DATA SECTION =
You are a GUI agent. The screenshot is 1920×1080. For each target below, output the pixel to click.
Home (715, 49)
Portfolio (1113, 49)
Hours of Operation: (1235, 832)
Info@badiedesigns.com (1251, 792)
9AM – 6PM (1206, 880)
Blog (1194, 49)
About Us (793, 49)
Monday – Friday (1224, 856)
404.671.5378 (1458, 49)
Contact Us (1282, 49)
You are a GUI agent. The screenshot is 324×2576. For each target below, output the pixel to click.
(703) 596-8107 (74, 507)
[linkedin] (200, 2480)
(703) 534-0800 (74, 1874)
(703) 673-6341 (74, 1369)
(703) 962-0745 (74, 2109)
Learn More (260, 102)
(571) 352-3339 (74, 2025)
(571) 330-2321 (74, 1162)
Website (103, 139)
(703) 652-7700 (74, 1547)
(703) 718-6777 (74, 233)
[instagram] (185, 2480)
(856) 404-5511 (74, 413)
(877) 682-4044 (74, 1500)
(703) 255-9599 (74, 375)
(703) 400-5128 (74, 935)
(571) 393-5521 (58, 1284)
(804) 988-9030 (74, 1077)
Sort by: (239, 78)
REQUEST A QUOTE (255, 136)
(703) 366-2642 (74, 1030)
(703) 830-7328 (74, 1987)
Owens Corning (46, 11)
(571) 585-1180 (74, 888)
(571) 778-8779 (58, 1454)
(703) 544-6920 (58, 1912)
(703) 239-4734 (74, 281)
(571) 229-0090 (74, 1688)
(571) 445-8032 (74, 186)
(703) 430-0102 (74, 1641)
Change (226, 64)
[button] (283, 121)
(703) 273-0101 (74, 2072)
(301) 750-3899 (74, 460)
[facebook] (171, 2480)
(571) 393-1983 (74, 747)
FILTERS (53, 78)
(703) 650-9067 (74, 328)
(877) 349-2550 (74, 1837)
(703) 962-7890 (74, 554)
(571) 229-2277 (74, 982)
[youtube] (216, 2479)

WHAT TO WORK ON =
What should be returned is the run of lines from the first line of the material through the line containing "(571) 330-2321 (74, 1162)", exact and inclusive, and nothing else.

THE COMPLETED TASK =
You are a GUI agent. The screenshot is 1920×1080. For each target below, output the pixel to click.
Home (715, 49)
Portfolio (1113, 49)
Hours of Operation: (1235, 832)
Info@badiedesigns.com (1251, 792)
9AM – 6PM (1206, 880)
Blog (1194, 49)
About Us (793, 49)
Monday – Friday (1224, 856)
404.671.5378 (1458, 49)
Contact Us (1282, 49)
You are a GUI agent. The screenshot is 324×2576. For each target below, output the pixel to click.
(703) 596-8107 (74, 507)
[linkedin] (200, 2480)
(703) 534-0800 (74, 1874)
(703) 673-6341 (74, 1369)
(703) 962-0745 (74, 2109)
Learn More (260, 102)
(571) 352-3339 (74, 2025)
(571) 330-2321 (74, 1162)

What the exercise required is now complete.